Task description:
Find every line in the entries that holds the string "button" and report it.

[Extracted data entries]
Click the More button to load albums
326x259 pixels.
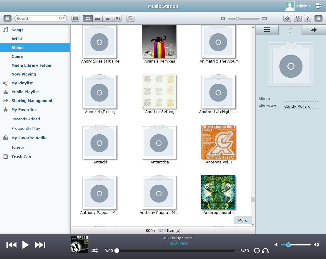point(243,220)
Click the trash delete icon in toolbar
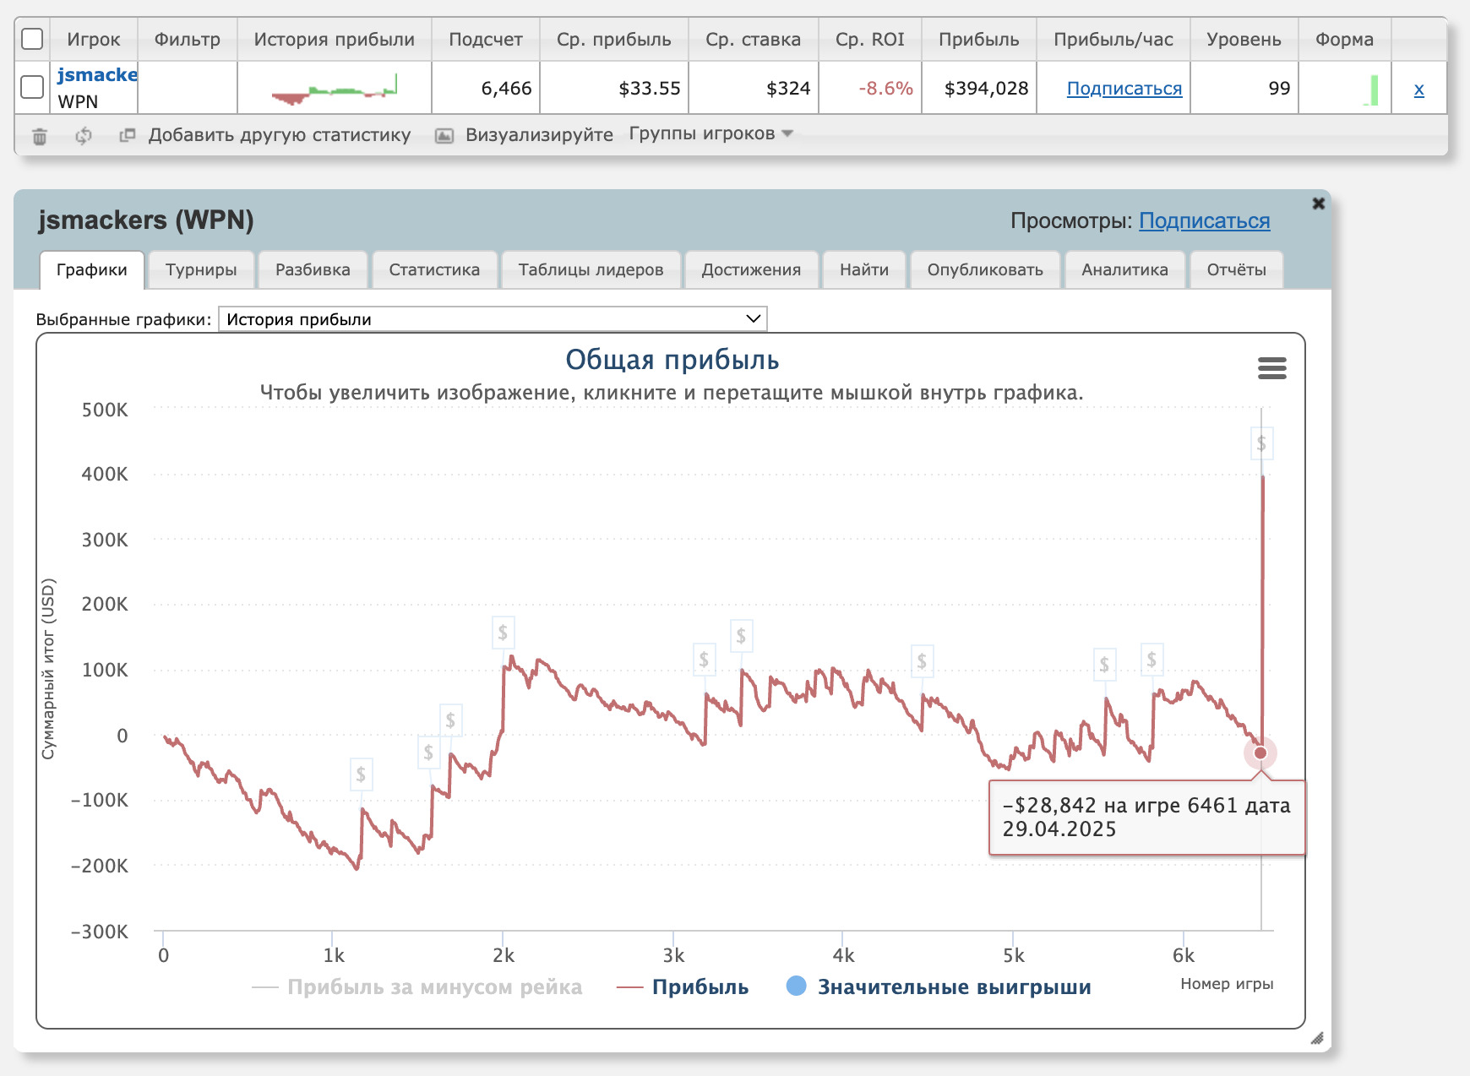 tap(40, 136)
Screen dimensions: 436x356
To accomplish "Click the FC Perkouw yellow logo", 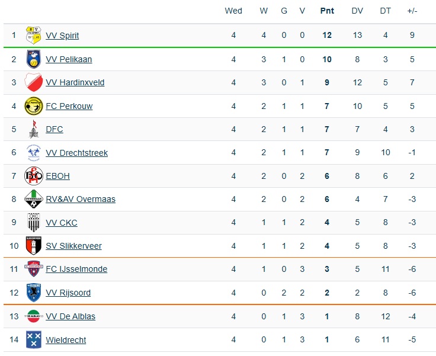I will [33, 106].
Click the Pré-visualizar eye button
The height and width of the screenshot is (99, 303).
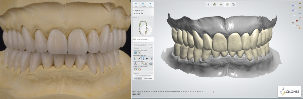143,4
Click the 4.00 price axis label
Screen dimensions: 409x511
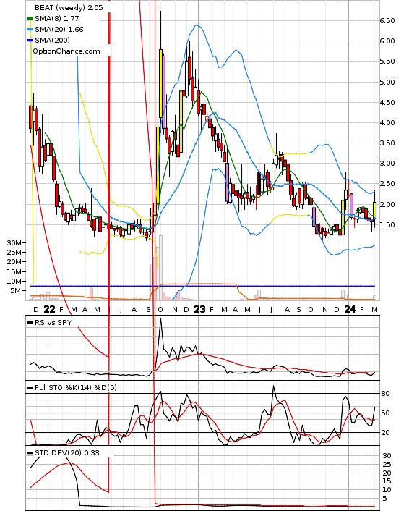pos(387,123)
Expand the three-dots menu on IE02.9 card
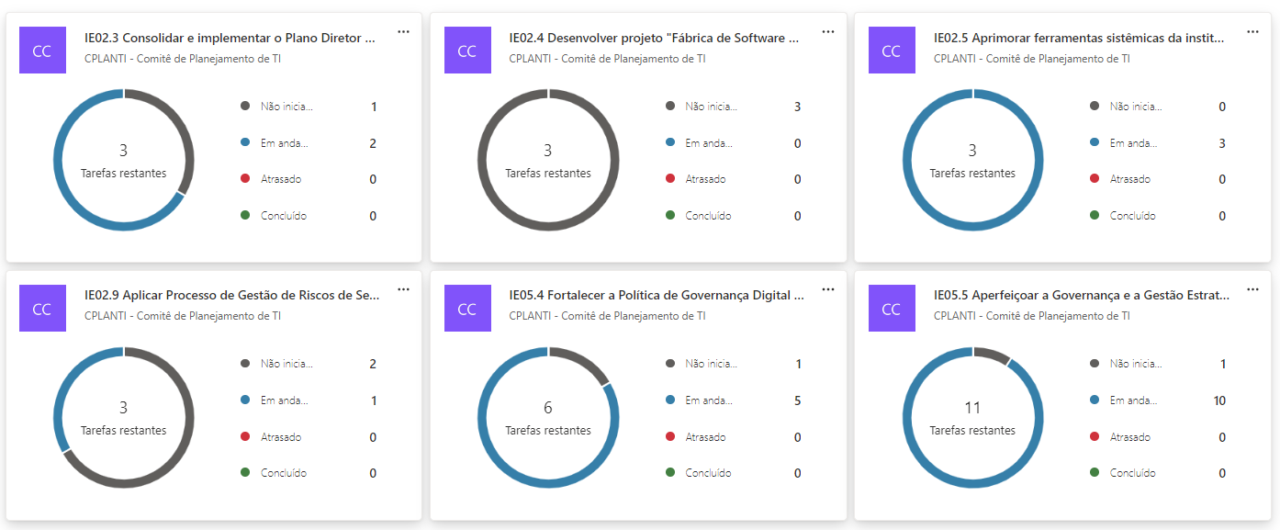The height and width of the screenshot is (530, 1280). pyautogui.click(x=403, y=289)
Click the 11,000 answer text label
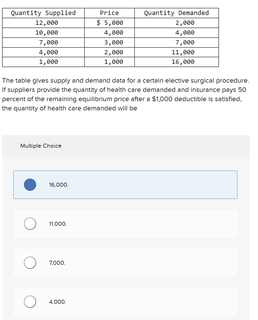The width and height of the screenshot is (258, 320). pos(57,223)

Solved exercise:
Click the More button to load albums
Click the Pré-visualizar eye button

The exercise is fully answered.